Work task
Exactly as they appear below, repeat the lines from the one with "Instruction: Click the modpack list scrollbar" through the one with "338x208 pixels.", and no others.

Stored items
.....
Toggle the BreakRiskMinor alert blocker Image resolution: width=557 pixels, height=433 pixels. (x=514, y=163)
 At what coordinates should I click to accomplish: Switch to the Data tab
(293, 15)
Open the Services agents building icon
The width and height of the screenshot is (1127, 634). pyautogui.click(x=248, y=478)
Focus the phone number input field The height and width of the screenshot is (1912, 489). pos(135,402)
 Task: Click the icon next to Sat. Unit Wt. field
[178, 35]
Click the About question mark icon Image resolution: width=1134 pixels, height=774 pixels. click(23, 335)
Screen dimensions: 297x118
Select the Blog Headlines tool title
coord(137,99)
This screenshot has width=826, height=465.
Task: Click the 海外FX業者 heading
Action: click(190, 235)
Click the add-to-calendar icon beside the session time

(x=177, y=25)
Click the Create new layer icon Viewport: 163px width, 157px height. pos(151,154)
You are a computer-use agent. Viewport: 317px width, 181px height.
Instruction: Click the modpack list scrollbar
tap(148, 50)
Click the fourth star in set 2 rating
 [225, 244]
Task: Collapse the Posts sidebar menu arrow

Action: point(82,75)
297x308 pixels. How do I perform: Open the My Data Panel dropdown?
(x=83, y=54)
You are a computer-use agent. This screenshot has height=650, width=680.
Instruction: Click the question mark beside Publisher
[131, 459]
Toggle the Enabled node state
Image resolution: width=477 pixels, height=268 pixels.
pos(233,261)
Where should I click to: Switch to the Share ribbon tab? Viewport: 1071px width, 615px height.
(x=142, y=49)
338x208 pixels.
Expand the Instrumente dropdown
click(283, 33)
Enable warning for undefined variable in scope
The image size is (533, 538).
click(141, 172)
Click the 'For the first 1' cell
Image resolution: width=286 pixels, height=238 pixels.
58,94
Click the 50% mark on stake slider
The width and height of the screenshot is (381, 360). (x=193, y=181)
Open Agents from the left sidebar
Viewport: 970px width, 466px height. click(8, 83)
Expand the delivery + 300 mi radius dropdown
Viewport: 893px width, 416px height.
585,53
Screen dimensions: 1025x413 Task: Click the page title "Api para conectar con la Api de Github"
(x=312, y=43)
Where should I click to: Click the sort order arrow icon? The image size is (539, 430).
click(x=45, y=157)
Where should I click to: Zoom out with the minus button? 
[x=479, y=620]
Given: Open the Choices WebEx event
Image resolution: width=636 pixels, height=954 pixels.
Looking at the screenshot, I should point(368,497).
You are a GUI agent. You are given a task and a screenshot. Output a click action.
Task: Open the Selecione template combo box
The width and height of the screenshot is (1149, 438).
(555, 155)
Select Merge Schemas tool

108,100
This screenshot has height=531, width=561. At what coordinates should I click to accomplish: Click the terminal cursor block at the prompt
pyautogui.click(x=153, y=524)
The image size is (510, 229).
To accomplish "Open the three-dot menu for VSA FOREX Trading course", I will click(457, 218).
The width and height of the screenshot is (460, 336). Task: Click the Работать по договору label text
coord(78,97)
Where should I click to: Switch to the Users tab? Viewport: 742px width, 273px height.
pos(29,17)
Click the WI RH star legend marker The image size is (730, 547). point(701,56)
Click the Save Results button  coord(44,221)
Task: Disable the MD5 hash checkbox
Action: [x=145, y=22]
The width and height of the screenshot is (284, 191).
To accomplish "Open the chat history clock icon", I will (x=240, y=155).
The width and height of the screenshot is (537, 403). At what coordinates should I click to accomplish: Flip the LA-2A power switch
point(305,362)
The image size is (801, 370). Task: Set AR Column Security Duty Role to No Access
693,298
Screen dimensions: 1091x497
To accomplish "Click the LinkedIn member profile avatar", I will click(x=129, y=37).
.....
Your response
Instruction: Click the modpack list scrollbar
tap(148, 50)
Click the fourth star in set 2 rating
 [225, 244]
Task: Collapse the Posts sidebar menu arrow

Action: point(82,75)
297x308 pixels. How do I perform: Open the My Data Panel dropdown?
(x=83, y=54)
You are a computer-use agent. This screenshot has height=650, width=680.
Instruction: Click the question mark beside Publisher
[131, 459]
Toggle the Enabled node state
Image resolution: width=477 pixels, height=268 pixels.
pos(233,261)
Where should I click to: Switch to the Share ribbon tab? Viewport: 1071px width, 615px height.
(x=142, y=49)
338x208 pixels.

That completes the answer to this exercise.